← Back to context

Comment by Smerity

1 year ago

Excited to see more people working on RNNs but wish their citations were better.

In 2016 my team from Salesforce Research published our work on the Quasi-Recurrent Neural Network[1] (QRNN). The QRNN variants we describe are near identical (minGRU) or highly similar (minLSTM) to the work here.

The QRNN was used, many years ago now, in the first version of Baidu's speech recognition system (Deep Voice [6]) and as part of Google's handwriting recognition system in Gboard[5] (2019).

Even if there are expressivity trade-offs when using parallelizable RNNs they've shown historically they can work well and are low resource and incredibly fast.
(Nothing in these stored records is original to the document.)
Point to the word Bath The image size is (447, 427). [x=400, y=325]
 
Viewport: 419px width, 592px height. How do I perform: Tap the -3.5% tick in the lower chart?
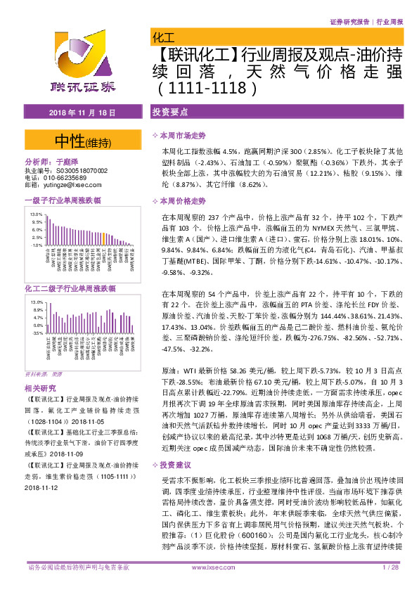click(x=37, y=335)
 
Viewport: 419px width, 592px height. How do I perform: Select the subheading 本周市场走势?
click(x=183, y=135)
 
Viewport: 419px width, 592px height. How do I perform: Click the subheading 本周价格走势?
click(x=183, y=201)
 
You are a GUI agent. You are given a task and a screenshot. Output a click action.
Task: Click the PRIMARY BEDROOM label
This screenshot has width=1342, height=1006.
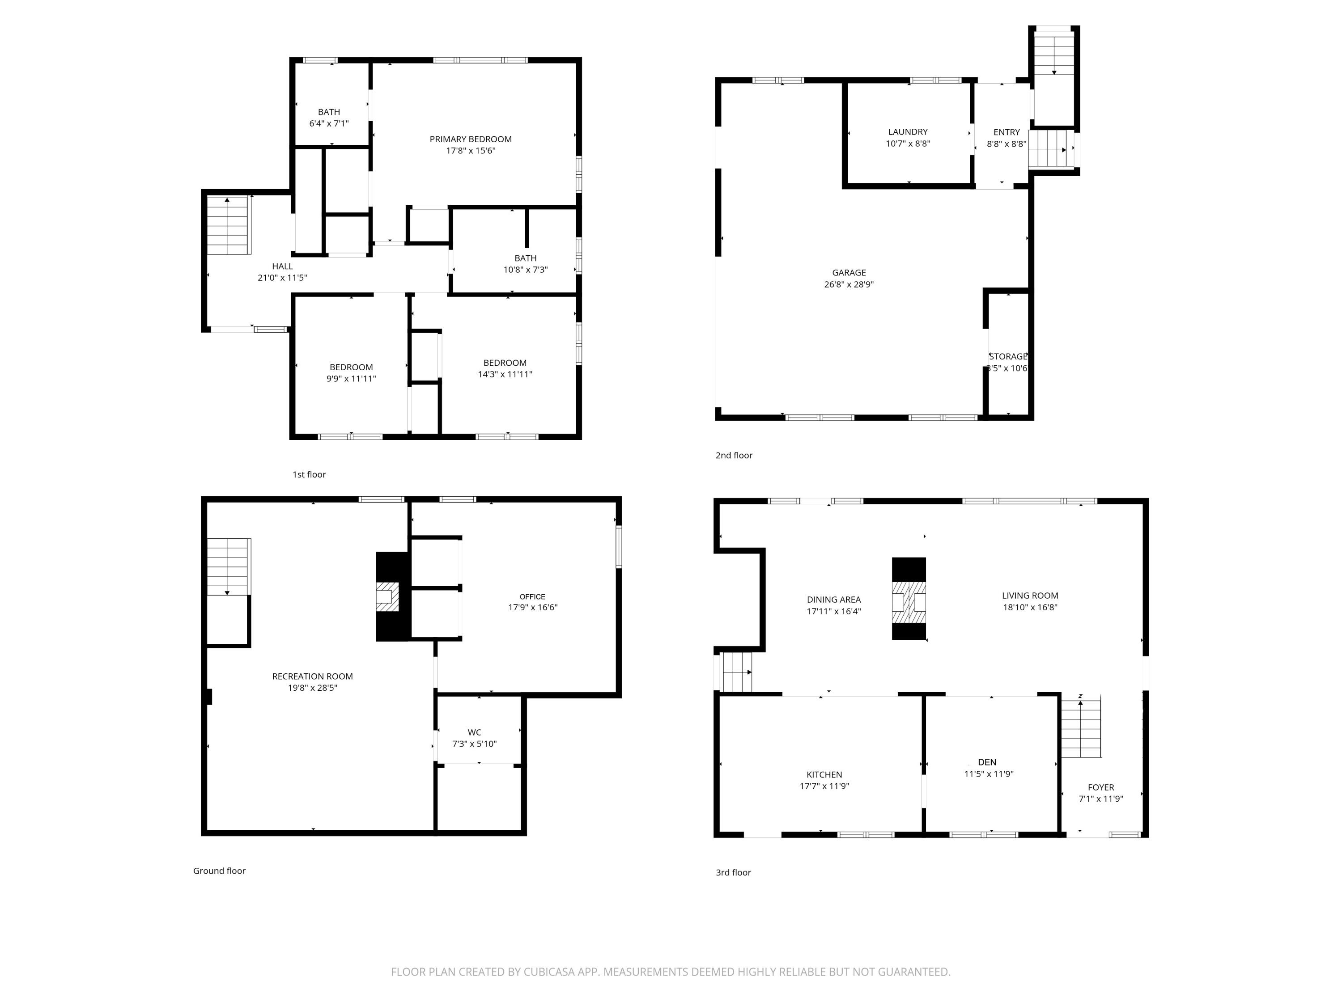[x=470, y=139]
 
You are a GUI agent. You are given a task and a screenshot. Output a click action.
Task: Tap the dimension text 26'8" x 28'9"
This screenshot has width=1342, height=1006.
[x=848, y=284]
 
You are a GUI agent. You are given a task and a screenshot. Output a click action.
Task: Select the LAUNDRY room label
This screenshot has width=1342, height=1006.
[x=908, y=131]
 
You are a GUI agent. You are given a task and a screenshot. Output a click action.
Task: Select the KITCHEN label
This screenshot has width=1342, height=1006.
[x=824, y=774]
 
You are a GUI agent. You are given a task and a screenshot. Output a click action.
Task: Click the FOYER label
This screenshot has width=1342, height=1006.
[x=1100, y=787]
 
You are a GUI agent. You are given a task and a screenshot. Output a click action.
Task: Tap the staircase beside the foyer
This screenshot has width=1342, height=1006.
[x=1080, y=727]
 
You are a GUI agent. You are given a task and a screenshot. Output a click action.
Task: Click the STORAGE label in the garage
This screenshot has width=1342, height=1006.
[x=1008, y=356]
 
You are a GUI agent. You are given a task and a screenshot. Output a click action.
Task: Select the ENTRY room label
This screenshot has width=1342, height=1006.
[x=1007, y=131]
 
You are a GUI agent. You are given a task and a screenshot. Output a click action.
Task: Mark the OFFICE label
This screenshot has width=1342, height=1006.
[x=532, y=597]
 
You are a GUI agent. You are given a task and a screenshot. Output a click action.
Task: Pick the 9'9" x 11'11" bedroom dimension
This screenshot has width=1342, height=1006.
[x=351, y=378]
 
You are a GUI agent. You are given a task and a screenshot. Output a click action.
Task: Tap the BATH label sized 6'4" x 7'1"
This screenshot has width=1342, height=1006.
[x=329, y=112]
Very few of the possibilities regarding distillation, hardware optimization, etc, have been explored.

Even if you need "exact" recall, various works have shown that even a single layer of attention with a parallelizable RNN can yield strong results. Distillation down to such a model is quite promising.
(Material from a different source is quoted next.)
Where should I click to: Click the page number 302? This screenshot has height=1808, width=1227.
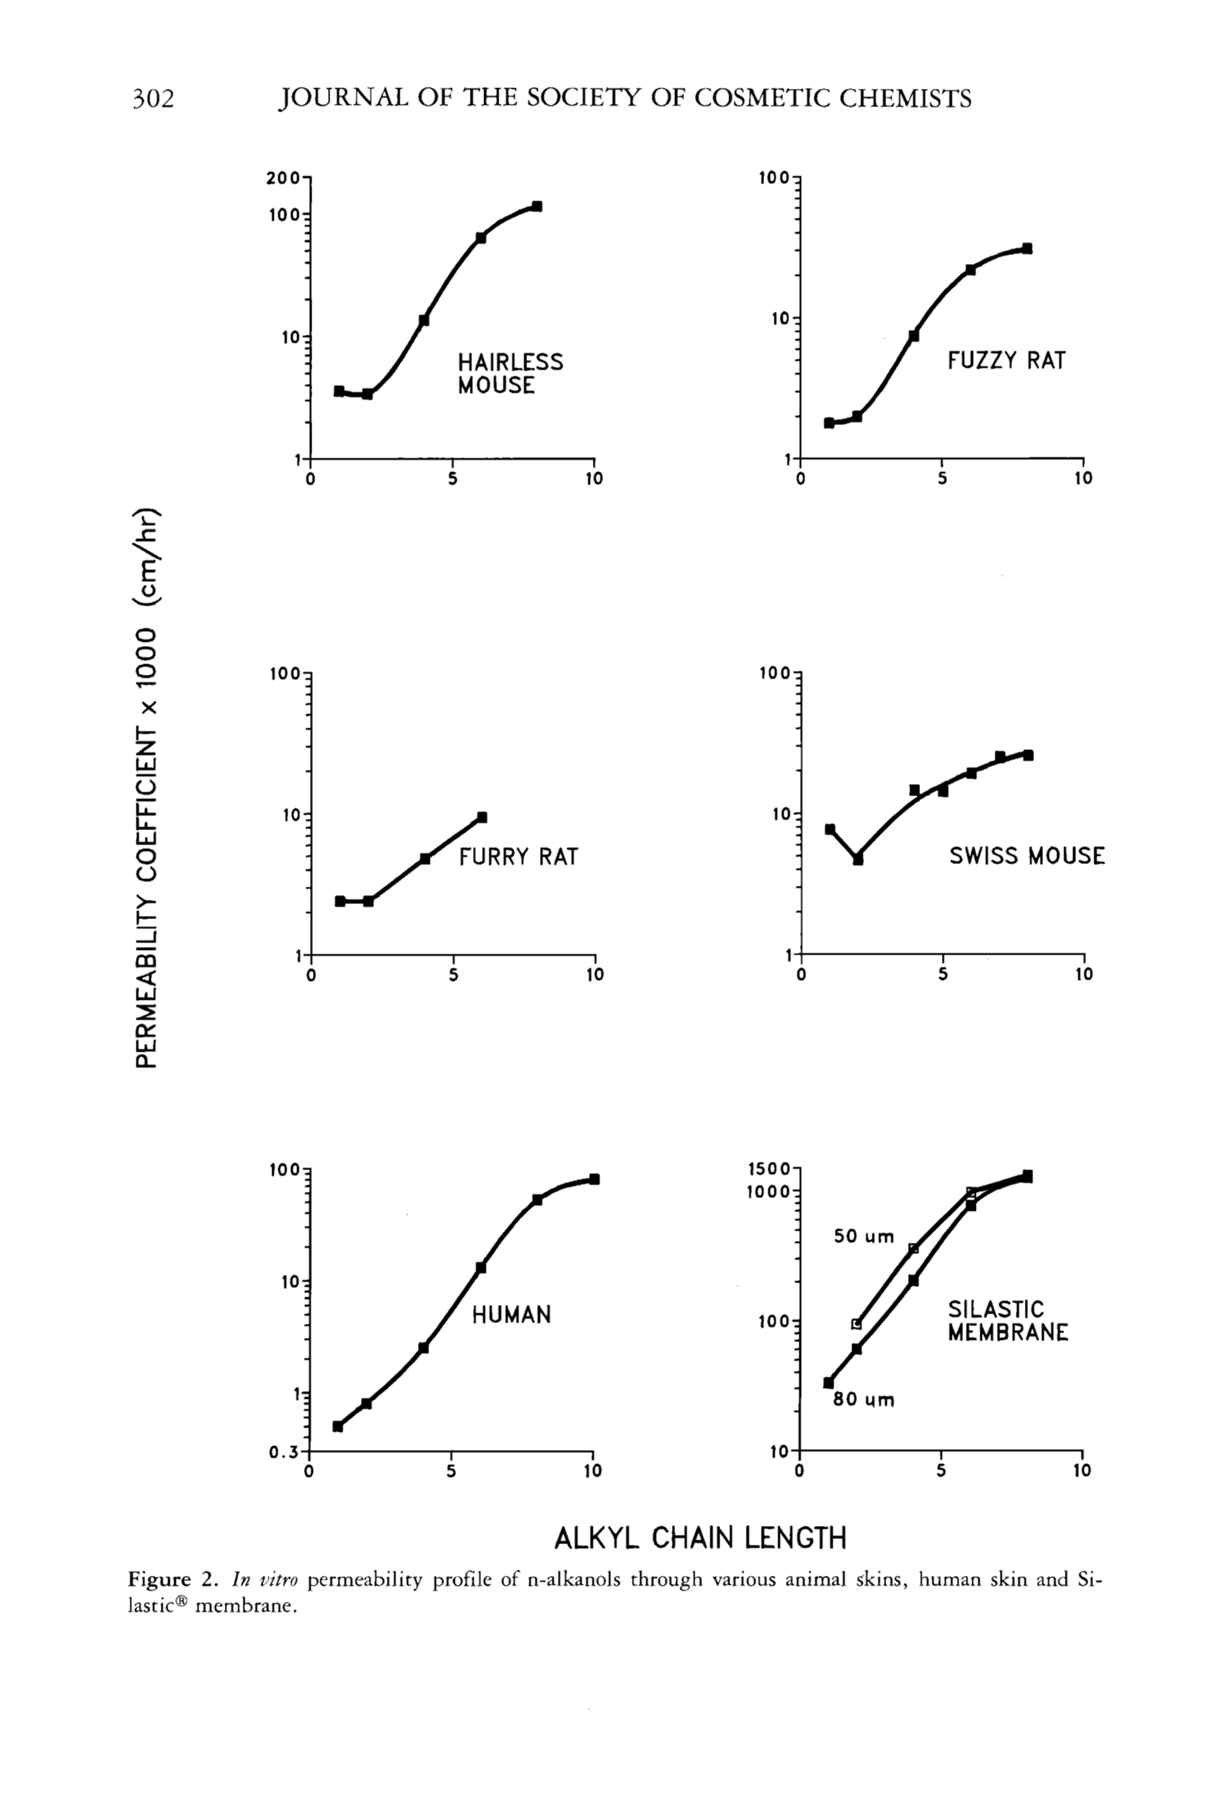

Other recent fast RNN variants such as the RWKV, S4, Mamba et al. include citations to QRNN (2016) and SRU (2017) for a richer history + better context.

The SRU work has also had additions in recent years (SRU++), doing well in speech recognition and LM tasks where they found similar speed benefits over Transformers.
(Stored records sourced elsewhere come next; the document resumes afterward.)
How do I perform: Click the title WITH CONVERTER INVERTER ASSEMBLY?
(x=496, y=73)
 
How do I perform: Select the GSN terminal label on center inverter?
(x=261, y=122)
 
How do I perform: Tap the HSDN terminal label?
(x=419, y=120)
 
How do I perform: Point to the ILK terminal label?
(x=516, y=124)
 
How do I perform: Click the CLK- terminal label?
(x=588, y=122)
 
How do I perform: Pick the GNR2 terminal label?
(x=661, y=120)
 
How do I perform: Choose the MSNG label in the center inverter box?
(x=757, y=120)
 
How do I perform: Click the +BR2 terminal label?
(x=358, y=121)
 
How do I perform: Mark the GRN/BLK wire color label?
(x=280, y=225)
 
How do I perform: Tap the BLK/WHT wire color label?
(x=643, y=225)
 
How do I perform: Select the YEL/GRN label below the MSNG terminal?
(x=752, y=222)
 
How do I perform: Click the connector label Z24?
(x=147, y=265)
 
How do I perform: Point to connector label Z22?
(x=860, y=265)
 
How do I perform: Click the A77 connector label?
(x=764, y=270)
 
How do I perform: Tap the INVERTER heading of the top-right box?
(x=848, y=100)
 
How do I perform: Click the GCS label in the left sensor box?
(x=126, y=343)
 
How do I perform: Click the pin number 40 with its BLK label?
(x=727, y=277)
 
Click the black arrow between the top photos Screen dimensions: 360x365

I note this primarily as the more data points, especially when strongly relevant, the better positioned the research is. A number of the "new" findings from this paper have been previously explored - and do certainly show promise! This makes sure we're asking new questions with new insights (with all the benefit of additional research from ~8 years ago) versus missing the work from those earlier.

[1] QRNN paper: https://arxiv.org/abs/1611.01576

[2] SRU paper: https://arxiv.org/abs/1709.02755

[3]: SRU++ for speech recognition: https://arxiv.org/abs/2110.05571

[4]: SRU++ for language modeling: https://arxiv.org/abs/2102.12459

[5]: https://research.google/blog/rnn-based-handwriting-recogniti...

[6]: https://arxiv.org/abs/1702.07825